__Task to complete__
Reproduce the passage on building the DFN model word for word, starting with "Building the DFN" and going on through "have enhanced permeability.".
----- Excerpted text
Building the DFN model
The simplicity of the conceptual model meant that its implementation within a DFN environment was relatively straightforward, involving taking the seismic fault map from the pilot area and converting it to a DFN model. Some editing of the fault network was needed as a gas cap obscures much of the southern part of the pilot area, and many of the faults in Valhall have limited offsets. The editing involved extending faults to abut and terminate against other faults, where this appeared reasonable, to compensate for the lack of seismic resolution near the faults’ tips. Faults were classified into groups according to their azimuth, abutting relationships and the interpretation of whether or not they may have enhanced permeability.
The key test of a successful DFN model is whether it can replicate the dynamic response as seen at the wells. To do this, a detailed review of the available pressure transient data was undertaken.
----------
----- Information given
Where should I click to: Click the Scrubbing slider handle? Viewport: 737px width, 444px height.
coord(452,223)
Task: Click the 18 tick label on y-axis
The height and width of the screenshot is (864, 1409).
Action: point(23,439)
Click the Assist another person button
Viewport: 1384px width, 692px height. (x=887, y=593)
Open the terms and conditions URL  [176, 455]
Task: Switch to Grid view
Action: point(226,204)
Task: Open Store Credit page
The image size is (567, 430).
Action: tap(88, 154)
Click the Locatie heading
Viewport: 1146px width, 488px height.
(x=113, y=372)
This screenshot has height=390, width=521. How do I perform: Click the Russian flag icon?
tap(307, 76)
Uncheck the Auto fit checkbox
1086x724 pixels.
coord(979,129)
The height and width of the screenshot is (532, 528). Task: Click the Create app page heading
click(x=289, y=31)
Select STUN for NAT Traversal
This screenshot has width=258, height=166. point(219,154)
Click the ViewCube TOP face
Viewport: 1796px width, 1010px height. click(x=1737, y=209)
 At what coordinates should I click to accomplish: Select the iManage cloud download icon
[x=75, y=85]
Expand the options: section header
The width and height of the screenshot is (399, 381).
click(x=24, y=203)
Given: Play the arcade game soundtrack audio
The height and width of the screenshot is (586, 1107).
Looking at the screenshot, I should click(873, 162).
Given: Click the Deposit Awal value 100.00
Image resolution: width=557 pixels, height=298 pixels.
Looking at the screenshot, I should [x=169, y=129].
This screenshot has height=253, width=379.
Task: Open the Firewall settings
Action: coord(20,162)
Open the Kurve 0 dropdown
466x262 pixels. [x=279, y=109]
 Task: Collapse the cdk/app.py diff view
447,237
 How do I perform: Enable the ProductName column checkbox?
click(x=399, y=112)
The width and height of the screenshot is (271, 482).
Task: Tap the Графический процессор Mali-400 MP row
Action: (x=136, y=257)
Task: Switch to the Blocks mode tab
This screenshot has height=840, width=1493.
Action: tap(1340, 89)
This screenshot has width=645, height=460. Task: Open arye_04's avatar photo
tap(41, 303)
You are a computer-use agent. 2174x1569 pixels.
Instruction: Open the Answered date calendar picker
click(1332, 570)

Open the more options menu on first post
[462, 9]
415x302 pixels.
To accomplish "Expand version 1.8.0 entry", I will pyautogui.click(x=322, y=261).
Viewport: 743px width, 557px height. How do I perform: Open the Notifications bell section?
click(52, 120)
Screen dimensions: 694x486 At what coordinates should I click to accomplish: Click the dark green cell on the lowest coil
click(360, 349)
----------
__Task output__
Building the DFN model
The simplicity of the conceptual model meant that its implementation within a DFN environment was relatively straightforward, involving taking the seismic fault map from the pilot area and converting it to a DFN model. Some editing of the fault network was needed as a gas cap obscures much of the southern part of the pilot area, and many of the faults in Valhall have limited offsets. The editing involved extending faults to abut and terminate against other faults, where this appeared reasonable, to compensate for the lack of seismic resolution near the faults’ tips. Faults were classified into groups according to their azimuth, abutting relationships and the interpretation of whether or not they may have enhanced permeability.